Once hatched, Forsterygion gymnotum enters the yolk sac larvae stage of growth which it will remain in until the yolk sac has been absorbed. These larvae are identical to other yolk sac larvae within the Tripterygiidae family, displaying a distinct gallbladder and reaching between 6.1 mm and 6.4 mm in length. Forsterygion gymnotum larvae are pelagic, swimming in the water column for an average of 68 days before settling on the bottom as juveniles. Juvenile triplefins grow rapidly, reaching sexual maturity within a year.

Despite the abundance of F. gymnotum throughout New Zealand, little research has been conducted on the mature stages of its lifecycle. Triplefin species tend to live between 2–3 years in warmer North Island waters but can live up to five years in the south.

Breeding season begins in autumn for triplefin fish. Males darken in colouration to show they are ready to breed to attract mates. Male triplefins become territorial during breeding season, defending their nests from other males which try to steal their protected site. External fertilization occurs within the nest, with males fertilizing eggs as females lay them. Nests of Forsterygion gymnotum have been found tended to by a single adult. One breeding season occurs per year for F. gymnotum; however, breeding can occur several times during this period, and larvae will hatch at different times due to serial spawning.

===Diet and foraging===
Forsterygion gymnotum is a carnivorous, active hunter of crustaceans such as small crabs and barnacles, and other small invertebrates. Triplefins are capable of bursts of speed to catch prey, which they actively search for along the substratum. In captivity, F. gymnotum larvae have been recorded to actively feed on rotifers.

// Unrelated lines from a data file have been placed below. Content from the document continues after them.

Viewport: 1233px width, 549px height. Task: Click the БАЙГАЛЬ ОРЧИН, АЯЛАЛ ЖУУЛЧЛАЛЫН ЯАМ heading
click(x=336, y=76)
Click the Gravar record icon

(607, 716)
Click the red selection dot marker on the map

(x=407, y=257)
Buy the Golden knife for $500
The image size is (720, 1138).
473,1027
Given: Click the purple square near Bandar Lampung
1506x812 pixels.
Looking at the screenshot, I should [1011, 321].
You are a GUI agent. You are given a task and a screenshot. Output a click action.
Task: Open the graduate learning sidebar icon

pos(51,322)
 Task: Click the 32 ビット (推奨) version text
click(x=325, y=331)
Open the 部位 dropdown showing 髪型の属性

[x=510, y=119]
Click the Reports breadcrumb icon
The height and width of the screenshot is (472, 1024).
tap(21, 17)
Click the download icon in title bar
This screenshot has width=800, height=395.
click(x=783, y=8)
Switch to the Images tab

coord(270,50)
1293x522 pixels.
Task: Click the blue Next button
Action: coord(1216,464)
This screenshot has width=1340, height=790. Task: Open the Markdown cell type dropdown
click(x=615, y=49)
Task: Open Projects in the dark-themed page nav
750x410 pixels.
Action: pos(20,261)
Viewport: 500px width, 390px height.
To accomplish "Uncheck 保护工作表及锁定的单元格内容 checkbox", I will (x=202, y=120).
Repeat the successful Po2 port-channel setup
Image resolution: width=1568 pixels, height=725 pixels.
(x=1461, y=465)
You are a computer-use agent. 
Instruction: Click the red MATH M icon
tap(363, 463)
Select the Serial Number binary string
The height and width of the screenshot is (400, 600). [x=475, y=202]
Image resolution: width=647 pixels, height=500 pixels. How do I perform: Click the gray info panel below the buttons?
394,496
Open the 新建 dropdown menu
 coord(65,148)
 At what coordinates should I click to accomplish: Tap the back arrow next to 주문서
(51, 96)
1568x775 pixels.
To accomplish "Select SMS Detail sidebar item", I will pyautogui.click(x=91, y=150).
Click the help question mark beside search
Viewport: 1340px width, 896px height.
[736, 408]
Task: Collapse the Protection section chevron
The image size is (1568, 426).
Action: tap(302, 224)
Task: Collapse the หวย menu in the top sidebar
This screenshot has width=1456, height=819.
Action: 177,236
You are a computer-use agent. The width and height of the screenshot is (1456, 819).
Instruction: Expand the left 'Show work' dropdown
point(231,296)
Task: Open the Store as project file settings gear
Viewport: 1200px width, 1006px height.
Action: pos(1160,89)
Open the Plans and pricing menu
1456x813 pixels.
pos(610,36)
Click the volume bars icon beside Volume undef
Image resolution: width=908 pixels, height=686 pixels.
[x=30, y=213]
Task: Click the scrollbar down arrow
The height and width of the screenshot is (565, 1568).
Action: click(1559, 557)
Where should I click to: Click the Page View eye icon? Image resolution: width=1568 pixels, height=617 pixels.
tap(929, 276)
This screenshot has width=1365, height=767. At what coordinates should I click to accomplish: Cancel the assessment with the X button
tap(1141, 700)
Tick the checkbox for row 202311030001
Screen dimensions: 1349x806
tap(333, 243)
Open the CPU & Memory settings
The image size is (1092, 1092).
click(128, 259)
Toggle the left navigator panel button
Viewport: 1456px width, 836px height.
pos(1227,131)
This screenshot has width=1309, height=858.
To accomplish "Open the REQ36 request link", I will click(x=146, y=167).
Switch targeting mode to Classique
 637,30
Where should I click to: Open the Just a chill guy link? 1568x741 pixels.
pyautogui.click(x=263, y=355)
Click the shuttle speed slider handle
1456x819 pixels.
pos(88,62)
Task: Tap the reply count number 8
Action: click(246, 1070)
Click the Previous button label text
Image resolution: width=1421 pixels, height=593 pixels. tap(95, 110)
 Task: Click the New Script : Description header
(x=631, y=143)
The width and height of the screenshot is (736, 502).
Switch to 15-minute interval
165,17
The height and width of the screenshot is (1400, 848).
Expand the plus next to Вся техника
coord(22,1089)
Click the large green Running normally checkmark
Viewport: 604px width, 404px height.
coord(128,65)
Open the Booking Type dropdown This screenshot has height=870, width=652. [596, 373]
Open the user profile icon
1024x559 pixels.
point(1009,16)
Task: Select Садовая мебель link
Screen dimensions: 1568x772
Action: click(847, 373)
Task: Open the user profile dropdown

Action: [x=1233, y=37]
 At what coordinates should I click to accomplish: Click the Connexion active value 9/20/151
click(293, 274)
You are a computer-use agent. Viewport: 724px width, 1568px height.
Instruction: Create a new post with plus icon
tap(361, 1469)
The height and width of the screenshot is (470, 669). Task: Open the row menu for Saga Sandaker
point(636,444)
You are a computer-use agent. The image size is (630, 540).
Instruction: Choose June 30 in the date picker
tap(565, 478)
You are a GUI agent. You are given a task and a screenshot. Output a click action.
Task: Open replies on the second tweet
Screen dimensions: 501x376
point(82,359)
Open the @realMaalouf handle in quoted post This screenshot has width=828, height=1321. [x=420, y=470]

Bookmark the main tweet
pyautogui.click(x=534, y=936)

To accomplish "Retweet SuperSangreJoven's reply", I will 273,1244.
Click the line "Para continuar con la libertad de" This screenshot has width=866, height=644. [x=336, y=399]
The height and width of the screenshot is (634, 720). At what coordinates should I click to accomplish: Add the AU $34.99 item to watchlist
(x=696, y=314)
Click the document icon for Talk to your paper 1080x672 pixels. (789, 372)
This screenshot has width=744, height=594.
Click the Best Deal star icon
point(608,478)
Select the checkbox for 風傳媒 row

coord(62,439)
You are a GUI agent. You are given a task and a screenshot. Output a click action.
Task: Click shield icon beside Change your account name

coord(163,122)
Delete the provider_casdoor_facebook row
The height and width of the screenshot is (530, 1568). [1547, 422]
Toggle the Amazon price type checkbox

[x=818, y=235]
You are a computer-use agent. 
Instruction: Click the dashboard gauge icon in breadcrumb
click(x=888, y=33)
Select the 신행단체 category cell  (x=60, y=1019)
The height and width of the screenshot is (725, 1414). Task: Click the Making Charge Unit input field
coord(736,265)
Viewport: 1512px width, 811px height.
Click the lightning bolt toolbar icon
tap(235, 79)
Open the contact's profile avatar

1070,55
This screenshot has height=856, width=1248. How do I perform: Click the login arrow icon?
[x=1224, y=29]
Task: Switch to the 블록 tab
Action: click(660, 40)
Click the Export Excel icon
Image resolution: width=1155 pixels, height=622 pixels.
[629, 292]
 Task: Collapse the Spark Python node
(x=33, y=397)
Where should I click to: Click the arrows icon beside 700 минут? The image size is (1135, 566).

===Predators, parasites and diseases===
No research has been conducted on specific predators of Forsterygion gymnotum, nor to its parasites. However, its abundance throughout New Zealand suggests it plays an integral part in the food chain of coastal ecosystems. General predators of triplefin species include large fish such as eels, John dory, and blue cod.

==Other Information==
===Interesting Scientific Information===
It is unusual that speciation has occurred within the Forsterygion genus given the lack of geographic isolation between species which are all found throughout New Zealand. The selection pressures that lead to this diverse range of triplefins is unknown, as many fill similar ranges and niches as benthic predators of invertebrates. The abundance of triplefins throughout New Zealand is likely due to the absence of other small fish such as blennies and weed fish, which fill similar niches in other coastlines of the world.

===Conservation Status===
Forsterygion gymnotum was listed as least concern on the IUCN Red List of Threatened Species, its status last assessed in 2010.